Figure 9 shows laid rails 48 in an end view, rail 48' being laid against a wall 64. An internal expansion joint 66 is shown to accommodate movement of the cast area, either during or after curing of the concrete. Two rails 48 are shown spaced from the wall 64, disposed in an enlarged shoe 68 and also separated by an expansion joint 66 to provide the same flexibility within the cast area.
The construction which is the basis of the rails of Figures 1, 5 and 6 can be modified to have other than parallel sides for specific application. For example vertically inclined walls can provide increased stability with a narrower upper beam while still being easy to stack safely, contiguous rails being inverted. All the rails described herein are suitable for battery casting with suitably shaped formers, and can be reinforced or prestressed by conventional means.
In a typical method according to the invention of laying a concrete area using screed rails, the rails are first located substantially as described with reference to Figure 8 to define discrete regions separated by the rails. It will be understood that the rails will be placed at appropriate angles to each other (normally perpendicular) to separate the regions and define the area to be laid. All the regions can then be filled with concrete in one pouring stage, and tamped or vibrated using machinery which traverses the area supported on the rails. Once tamped, the concrete can be left to cure, and the related equipment removed to another site. The rails become part of the concrete structure, being intimately incorporated by means of bonding with the concrete by the respective mechanisms described herein.
Rails for use according to the invention are usually provided in a variety of lengths; e.g. 3, 7 and 12 metres, 4 or 5 metres being a suitable standard length. Their height will normally be 50 to 200 mm, and their maximum width in the range 50 to 100 mm. The dimensions will of course vary, and the intended application may dictate certain criteria with respect to strength and dimensions, the former possibly imposing a need for reinforcement of some kind.

Claims

A method of casting an horizontal area of concrete comprising laying screed rails (48) in a predetermined pattern on a substrate (46) with the rails (48) supported in shoes (60,68) on the substrate at spaced locations therealong to define at least one casting region in the pattern; and casting concrete in said at least one region to cover the area,
CHARACTERISED IN THAT
each rail (48) comprises beams forming upper and lower edges of the rail and connected by elements (54,70,74) which define slots (56) extending between the beams.

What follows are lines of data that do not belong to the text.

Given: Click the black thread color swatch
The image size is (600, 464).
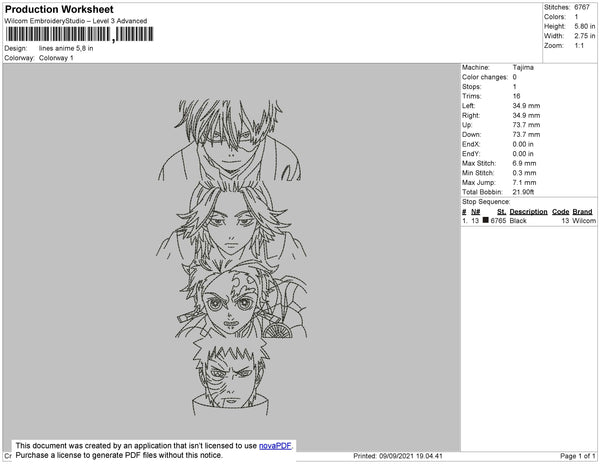Looking at the screenshot, I should coord(486,220).
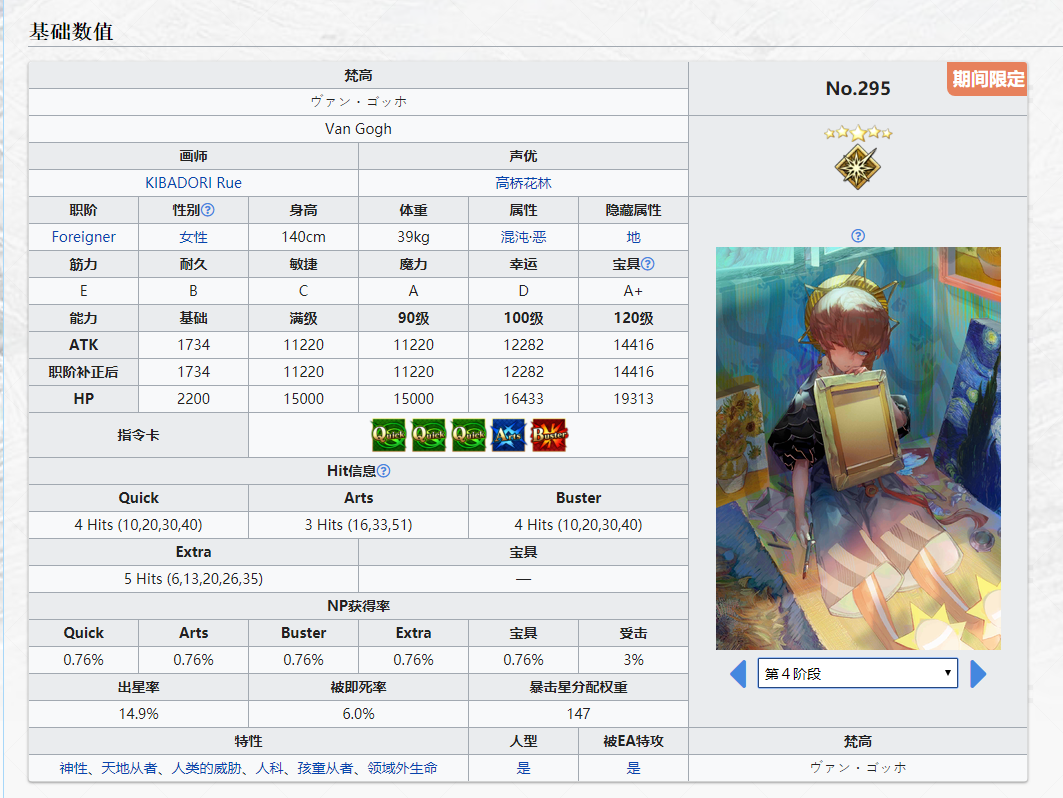Click the leftmost Quick command card icon

[388, 436]
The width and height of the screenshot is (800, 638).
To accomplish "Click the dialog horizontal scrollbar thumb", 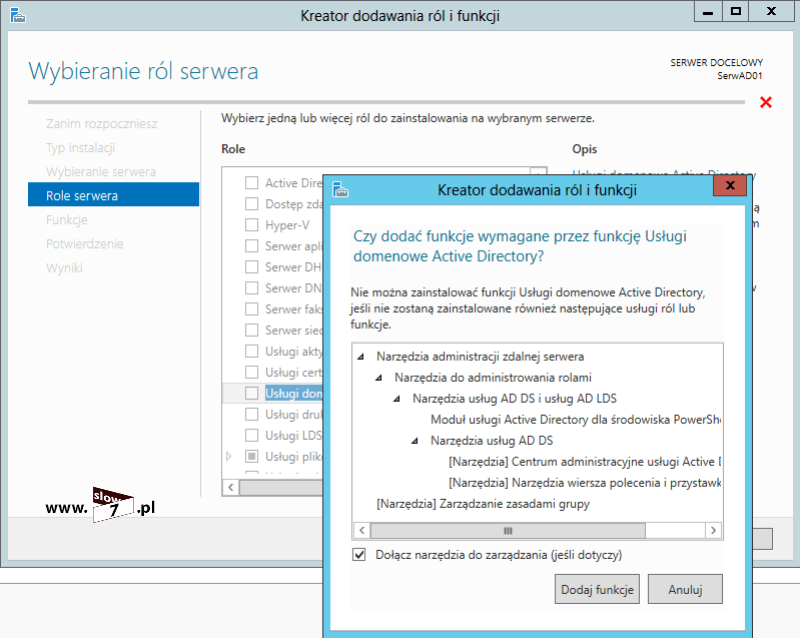I will tap(507, 531).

A method according to Claim 1 CHARACTERISED IN THAT reinforcement rods (58) are laid in said at least one region, which rods pass through the slots (56) in the screed rails.
A method according to Claim 1 or Claim 2 CHARACTERISED IN THAT the rails (48) are supported above the substrate (46) to form spaces between the rails and the substrate.

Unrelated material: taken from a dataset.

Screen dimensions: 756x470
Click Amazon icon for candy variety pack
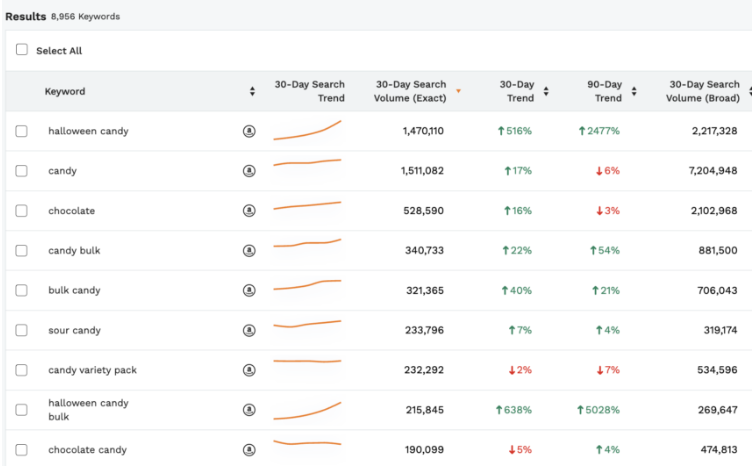[x=249, y=370]
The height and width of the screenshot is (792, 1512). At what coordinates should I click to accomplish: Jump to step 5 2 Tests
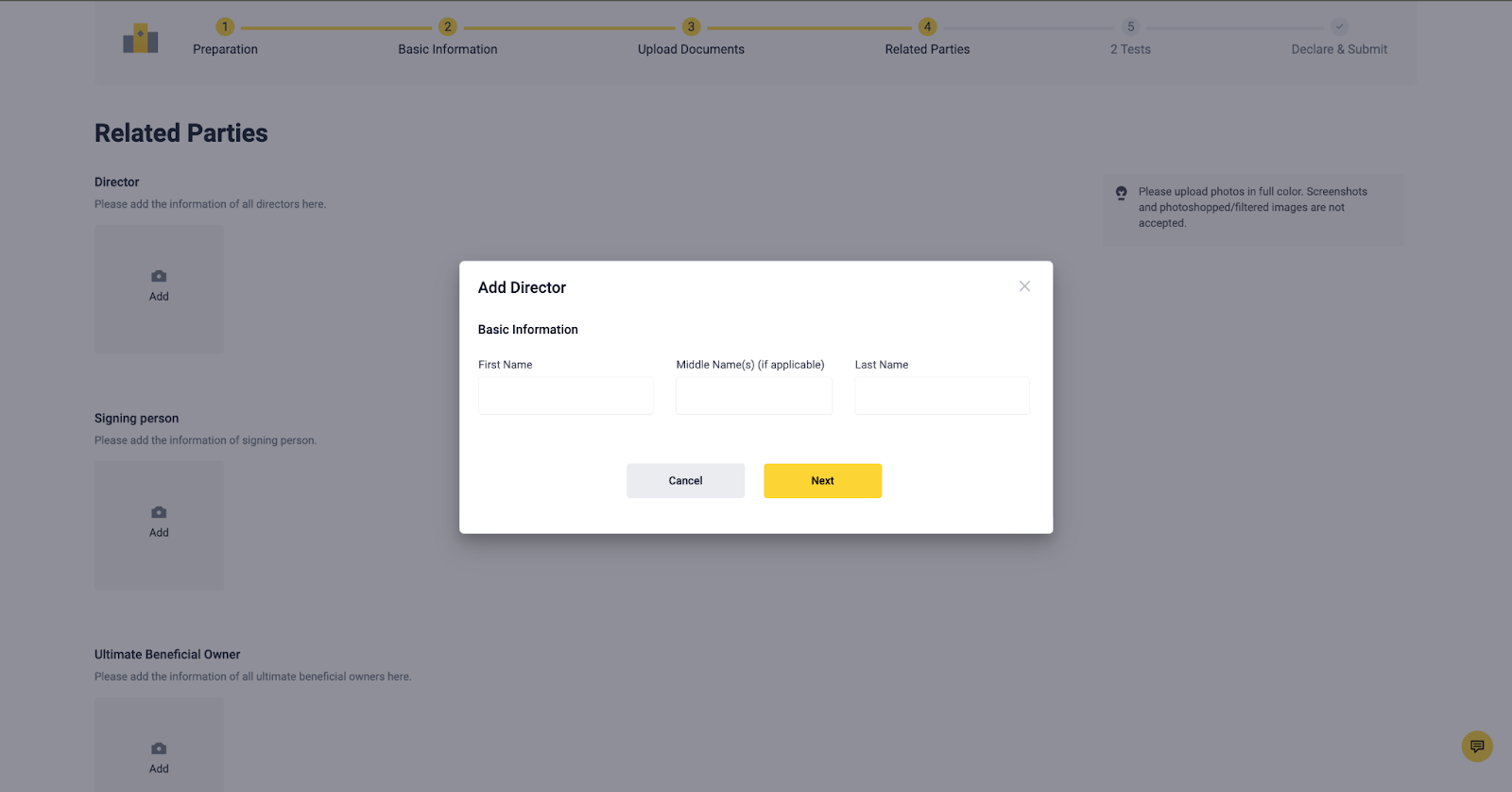click(x=1130, y=26)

A method according to any preceding Claim CHARACTERISED IN THAT the shoes (60,68) are disposed in concrete dabs (62) on the substrate (46).
A method according to any preceding Claim CHARACTERISED IN THAT each shoe (60,68) is separate from the rails and has a slot for receiving a rail (48).
A method according to Claim 4 CHARACTERISED IN THAT the rails are located in the shoes by one of wedges, spacers and bolts.